— EXCERPT —
***
Question

Why do we need to use cdf for inverse transform? Why can’t we use pdf?

Answer

Let \(v=f(x)\) be a general pdf and \(w=F(x)=\int_{-\infty}^{x} f(t) dt\) be its cdf. Assume their inverse both exists, then we have \(x=f^{-1}(v)\) and \(x=F^{-1}(w)\).

To generate the random variable \(X\) from the above relationship, we need to generate random \(V\) or \(W\) so as to put them into the inverse equation, i.e. \(X=f^{-1}(V)\) or \(X=F^{-1}(W)\).

In other words, we need to know how to generate random \(V\) or \(W\). The problem of using pdf for inverse transform is that we do not know what is the distribution of \(V\) in general.

However, for cdf, \(W \sim \textrm{Unif}(0,1)\) according to the probability integral transform. As we know how to generate \(\textrm{Unif}(0,1)\), we use cdf for inverse transform.

As our focus is on the simulation aspect, I am not going through the theory but rather illustrate with the example of epxonential distribution with pdf \(f(x)=2e^{-2x},\ x>0\):
Note that the cdf is \[ \begin{aligned} F(x) &= \int_0^x 2e^{-2t} dt \\ &= \left[ -e^{-2t} \right]_0^x \\ &= 1-e^{-2x}. \end{aligned} \] Let \(V=f(X)=2e^{-2X}\) and \(W=F(X)=1-e^{-2X}\). Then \(X=-\frac{1}{2} ln(\frac{1}{2} V)\) and \(X=-\frac{1}{2} ln(1-W)\). We use histograms to visualize their distributions:

Xrexp = rexp(10000,2) #use rexp function to generate
hist(Xrexp)

V = 2*exp(-2*Xrexp)
hist(V) #plot shows not U(0,1). It is U(0,2) for this case

W = 1-exp(-2*Xrexp)
hist(W) #plot shows close to U(0,1)

# If we know V is U(0,2), we may try to use the pdf relation
V = runif(10000,0,2)
Xpdf = -0.5*log(0.5*V)
hist(Xpdf)

# However we don't know V in general. So we use W~U(0,1) and cdf
W = runif(10000,0,1)
Xcdf = -0.5*log(1-W)
hist(Xcdf)
***
— DATASET SECTION —
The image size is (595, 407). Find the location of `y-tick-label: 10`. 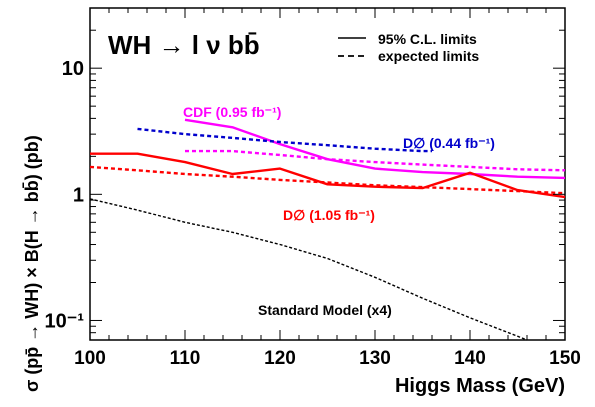

y-tick-label: 10 is located at coordinates (73, 69).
***
— BRIEF —
Output the stretch of the inverse transform text above from "# If we know" through "Xcdf = -0.5*log(1-W)", copied character for character.

— TASK OUTPUT —
# If we know V is U(0,2), we may try to use the pdf relation
V = runif(10000,0,2)
Xpdf = -0.5*log(0.5*V)
hist(Xpdf)

# However we don't know V in general. So we use W~U(0,1) and cdf
W = runif(10000,0,1)
Xcdf = -0.5*log(1-W)